Srinivasan et al. (1993) reported intracerebral metastasis in a patient who presented with malignant melanoma of the scalp. This 65-year old male presented with a circular lesion (1.5 cm in diameter) of the scalp in the fronto-parietal area of three weeks duration. The lesion was raised and ulcerated with slight pigmentation on the edges and bled on touch, but was not fixed to the calvarium. There was no history of a mole or trauma and there was no cervical lymphadenopathy on clinical examination. Skull and chest X-rays were normal with no periosteal or bone infiltration in the former study. A clinical diagnosis of granuloma pyogenicum was made and a differential diagnosis of melanoma was kept in mind. The histological report of the excision biopsy revealed malignant melanoma. On the fourth postoperative day, the patient developed right sided hemiplegia and CT scan of the brain revealed a large radiolucent space occupying lesion in the left parietal lobe which was removed via a left parietal craniotomy approach, after which the patient's neurological status improved. Histological examination showed metastatic malignant melanoma of the brain. Any micro-metastasis of the brain was dealt with by radiotherapy to the brain. Metastasis to other sites like the lung and liver were excluded by investigations. Since the patient had hematogenous spread to the brain with no lymphadenopathy, wide excision of the biopsy scar over the scalp and left radical neck dissection were not done. On follow up, eight months later the patient was having a normal life. Srinivasan et al. (1993) added that over a period of five years, they came across two cases with secondaries from melanoma (primary sites were foot and scalp). [Srinivasan V, Thomas C, Lad SD. Cutaneous malignant melanoma with metastatic intracerebral space occupying lesion. Oman Med J. 1993; 10(1):31-5.]

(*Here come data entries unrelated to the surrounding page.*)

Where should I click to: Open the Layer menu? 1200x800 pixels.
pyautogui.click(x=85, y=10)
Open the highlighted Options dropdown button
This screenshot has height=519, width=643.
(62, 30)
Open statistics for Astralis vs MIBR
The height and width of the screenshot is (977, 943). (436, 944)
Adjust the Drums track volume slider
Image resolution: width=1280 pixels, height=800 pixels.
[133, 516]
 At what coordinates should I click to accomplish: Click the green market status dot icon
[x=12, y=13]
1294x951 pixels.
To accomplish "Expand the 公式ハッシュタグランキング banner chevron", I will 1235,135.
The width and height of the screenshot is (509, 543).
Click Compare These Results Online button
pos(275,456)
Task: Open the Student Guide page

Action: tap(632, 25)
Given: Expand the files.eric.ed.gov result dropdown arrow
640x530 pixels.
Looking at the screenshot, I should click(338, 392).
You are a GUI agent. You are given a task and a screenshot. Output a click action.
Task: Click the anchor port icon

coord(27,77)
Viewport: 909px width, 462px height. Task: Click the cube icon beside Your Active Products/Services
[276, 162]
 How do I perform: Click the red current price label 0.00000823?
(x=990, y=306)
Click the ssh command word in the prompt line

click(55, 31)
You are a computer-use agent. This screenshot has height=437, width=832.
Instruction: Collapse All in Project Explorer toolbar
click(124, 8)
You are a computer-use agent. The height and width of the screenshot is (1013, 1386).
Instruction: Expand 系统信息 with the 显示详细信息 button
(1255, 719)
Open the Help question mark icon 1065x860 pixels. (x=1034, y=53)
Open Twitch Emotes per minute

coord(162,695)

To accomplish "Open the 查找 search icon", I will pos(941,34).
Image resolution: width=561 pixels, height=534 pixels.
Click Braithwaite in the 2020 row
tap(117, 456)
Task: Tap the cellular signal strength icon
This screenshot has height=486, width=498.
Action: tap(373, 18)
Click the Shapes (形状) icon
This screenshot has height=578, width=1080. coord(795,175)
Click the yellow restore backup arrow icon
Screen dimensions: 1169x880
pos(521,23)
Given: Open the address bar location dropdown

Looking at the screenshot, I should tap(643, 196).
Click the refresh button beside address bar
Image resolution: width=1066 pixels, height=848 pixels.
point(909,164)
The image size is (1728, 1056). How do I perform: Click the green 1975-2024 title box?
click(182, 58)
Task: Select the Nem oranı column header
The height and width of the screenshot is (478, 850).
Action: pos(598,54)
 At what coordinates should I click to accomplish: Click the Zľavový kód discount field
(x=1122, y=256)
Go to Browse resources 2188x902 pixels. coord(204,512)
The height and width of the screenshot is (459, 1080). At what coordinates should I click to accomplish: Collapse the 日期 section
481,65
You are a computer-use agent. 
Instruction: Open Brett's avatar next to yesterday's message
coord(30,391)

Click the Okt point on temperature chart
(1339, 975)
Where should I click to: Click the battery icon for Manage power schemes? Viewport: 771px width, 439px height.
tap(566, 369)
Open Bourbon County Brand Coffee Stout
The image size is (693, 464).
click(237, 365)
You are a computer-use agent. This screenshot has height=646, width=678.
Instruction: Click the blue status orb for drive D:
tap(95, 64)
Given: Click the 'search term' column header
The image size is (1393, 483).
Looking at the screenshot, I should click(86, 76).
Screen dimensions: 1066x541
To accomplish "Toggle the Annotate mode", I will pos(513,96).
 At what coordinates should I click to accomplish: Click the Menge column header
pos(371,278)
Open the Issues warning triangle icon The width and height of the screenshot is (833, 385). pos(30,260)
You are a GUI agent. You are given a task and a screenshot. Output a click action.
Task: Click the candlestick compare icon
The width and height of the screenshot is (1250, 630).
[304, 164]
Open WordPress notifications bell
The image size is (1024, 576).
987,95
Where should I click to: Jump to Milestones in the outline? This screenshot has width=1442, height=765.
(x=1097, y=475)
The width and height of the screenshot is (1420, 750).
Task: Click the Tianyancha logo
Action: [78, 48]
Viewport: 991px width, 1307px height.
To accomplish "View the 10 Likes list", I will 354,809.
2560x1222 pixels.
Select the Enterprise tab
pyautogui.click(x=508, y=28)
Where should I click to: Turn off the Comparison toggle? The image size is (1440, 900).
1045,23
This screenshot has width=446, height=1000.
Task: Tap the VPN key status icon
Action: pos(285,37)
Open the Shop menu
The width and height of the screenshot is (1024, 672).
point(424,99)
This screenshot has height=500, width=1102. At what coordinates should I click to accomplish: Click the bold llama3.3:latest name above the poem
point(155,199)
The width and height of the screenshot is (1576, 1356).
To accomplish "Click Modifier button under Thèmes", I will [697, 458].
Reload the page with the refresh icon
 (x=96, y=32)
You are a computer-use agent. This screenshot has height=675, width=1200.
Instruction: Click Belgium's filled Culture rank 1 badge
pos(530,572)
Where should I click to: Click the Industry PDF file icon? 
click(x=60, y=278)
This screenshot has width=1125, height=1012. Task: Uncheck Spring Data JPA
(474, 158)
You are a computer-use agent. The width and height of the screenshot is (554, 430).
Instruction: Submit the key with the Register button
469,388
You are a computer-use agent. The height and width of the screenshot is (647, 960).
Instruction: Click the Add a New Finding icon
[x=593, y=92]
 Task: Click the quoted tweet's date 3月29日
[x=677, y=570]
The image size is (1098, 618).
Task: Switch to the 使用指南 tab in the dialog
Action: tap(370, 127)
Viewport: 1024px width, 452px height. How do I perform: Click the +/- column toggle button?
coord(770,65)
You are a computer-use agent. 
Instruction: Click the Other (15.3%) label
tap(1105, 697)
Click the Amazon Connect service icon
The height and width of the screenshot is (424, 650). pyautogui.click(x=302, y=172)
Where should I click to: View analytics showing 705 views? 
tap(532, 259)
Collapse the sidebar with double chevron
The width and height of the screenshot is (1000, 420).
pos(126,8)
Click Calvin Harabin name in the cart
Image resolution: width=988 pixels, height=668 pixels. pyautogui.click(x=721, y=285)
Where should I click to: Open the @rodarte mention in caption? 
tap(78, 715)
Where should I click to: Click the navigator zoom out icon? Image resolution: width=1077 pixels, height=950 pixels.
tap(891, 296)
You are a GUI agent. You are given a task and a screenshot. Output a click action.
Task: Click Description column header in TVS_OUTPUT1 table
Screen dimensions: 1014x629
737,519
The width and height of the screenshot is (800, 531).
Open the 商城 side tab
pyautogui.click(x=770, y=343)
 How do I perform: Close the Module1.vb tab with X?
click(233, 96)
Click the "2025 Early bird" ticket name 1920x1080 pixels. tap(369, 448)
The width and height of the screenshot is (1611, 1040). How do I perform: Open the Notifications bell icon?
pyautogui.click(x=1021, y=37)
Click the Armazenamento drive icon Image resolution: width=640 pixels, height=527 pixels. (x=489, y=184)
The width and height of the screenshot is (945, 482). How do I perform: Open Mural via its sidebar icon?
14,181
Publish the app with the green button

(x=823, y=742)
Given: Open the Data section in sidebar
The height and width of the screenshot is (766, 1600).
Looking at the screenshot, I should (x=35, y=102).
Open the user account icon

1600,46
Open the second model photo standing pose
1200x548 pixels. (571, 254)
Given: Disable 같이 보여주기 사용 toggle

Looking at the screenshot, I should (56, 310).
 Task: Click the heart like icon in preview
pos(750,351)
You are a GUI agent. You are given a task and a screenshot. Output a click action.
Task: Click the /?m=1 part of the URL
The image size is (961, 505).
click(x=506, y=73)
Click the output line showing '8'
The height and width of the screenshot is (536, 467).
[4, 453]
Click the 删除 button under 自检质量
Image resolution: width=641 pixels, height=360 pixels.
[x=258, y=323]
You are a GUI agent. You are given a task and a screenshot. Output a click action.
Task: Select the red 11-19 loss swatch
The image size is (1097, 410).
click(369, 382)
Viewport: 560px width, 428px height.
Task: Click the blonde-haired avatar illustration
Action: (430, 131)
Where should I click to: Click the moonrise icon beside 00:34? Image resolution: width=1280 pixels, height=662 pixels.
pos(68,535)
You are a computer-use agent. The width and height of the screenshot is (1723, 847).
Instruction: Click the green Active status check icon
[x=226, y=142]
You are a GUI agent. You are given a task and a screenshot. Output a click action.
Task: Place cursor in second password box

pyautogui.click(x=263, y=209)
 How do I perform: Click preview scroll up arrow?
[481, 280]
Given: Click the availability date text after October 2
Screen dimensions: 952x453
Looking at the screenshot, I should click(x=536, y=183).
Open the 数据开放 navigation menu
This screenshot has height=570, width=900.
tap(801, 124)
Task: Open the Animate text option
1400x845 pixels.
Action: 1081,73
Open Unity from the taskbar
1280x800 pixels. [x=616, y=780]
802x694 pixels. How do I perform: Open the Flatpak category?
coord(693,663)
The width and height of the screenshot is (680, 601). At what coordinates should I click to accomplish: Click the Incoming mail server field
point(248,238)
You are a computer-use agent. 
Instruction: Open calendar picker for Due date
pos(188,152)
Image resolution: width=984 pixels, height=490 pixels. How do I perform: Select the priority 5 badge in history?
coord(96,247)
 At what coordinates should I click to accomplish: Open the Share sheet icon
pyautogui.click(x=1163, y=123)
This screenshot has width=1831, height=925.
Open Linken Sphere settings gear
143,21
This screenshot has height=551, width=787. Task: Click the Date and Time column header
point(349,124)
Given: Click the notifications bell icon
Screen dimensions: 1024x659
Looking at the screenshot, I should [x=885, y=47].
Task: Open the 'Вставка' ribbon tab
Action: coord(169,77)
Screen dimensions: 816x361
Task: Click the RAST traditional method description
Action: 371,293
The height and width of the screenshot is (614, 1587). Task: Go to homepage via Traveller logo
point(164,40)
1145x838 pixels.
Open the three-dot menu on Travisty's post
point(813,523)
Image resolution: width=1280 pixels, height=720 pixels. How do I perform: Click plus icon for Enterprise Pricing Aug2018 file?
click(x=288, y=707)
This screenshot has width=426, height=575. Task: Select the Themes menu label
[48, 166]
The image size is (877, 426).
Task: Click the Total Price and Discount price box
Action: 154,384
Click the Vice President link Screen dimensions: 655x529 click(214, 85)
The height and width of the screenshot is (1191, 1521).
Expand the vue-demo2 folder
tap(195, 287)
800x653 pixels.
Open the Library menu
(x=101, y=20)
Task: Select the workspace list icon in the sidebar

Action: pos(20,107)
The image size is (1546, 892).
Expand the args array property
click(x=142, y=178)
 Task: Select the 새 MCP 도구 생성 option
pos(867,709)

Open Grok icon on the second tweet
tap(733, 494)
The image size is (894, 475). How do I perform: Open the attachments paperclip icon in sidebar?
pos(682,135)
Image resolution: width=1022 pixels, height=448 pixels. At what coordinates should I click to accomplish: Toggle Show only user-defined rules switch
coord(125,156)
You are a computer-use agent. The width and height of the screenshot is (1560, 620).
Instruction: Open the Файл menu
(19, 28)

Pillai et al (1998) reported a primary amelanotic melanoma of the tongue in a 24-year old Omani male who presented with a one year's history of painless tongue swelling, which occasionally bled. He used to smoke two to three packets of cigarettes per day. This 0.75 cm swelling on the centre of the dorsum of the tongue was raised, firm, and had smooth surface. There was no regional lymphadenopathy. Investigations were normal. The swelling was surgically excised and histopathological examination showed brownish tissue (15x1x0.5 cm) with a whitish elevation on one side, with whitish and brownish areas on the cut surface. Microscopically, there was an area of ulceration with neoplasm beneath, composed of oval, polygonal, or spindle-shaped cells with eosinophilic cytoplasm, vesicular nuclei and prominent nucleoli. These cells were arranged in alveolar, sheets, or interlacing bundles infiltrating in between muscle fibers. The covering epithelium had pseudoepitheliomatous hyperplasia, and there were vascular emboli with no oral melanosis. Immunohistochemical staining revealed positivity for S-100 and Vimentin, but these cells were negative for keratin and desmin with occasional ones showing positivity for HMB-45. A diagnosis of amelanotic melanoma of the tongue was made according to the above findings. The wound healed without scar formation and after two months he was advised to undergo wider margin re-excision with suprahyoid node dissection. [Pillai R, Devi KRL, Sriganesh S, Pandit PN. Primary amelanotic melanoma of tongue, a case report. Oman Med J. 1998; 15(1):24-5.]

Sawardekar (2005) determined the prevalence of isolated minor congenital anomalies in 21988 births between 1993 and 2002 using data from the Nizwa Hospital register of congenital anomalies. A total of five children (three males and two females) with melanocytic nevi were born during this period, giving the condition a prevalence of 0.22 per 1000 births.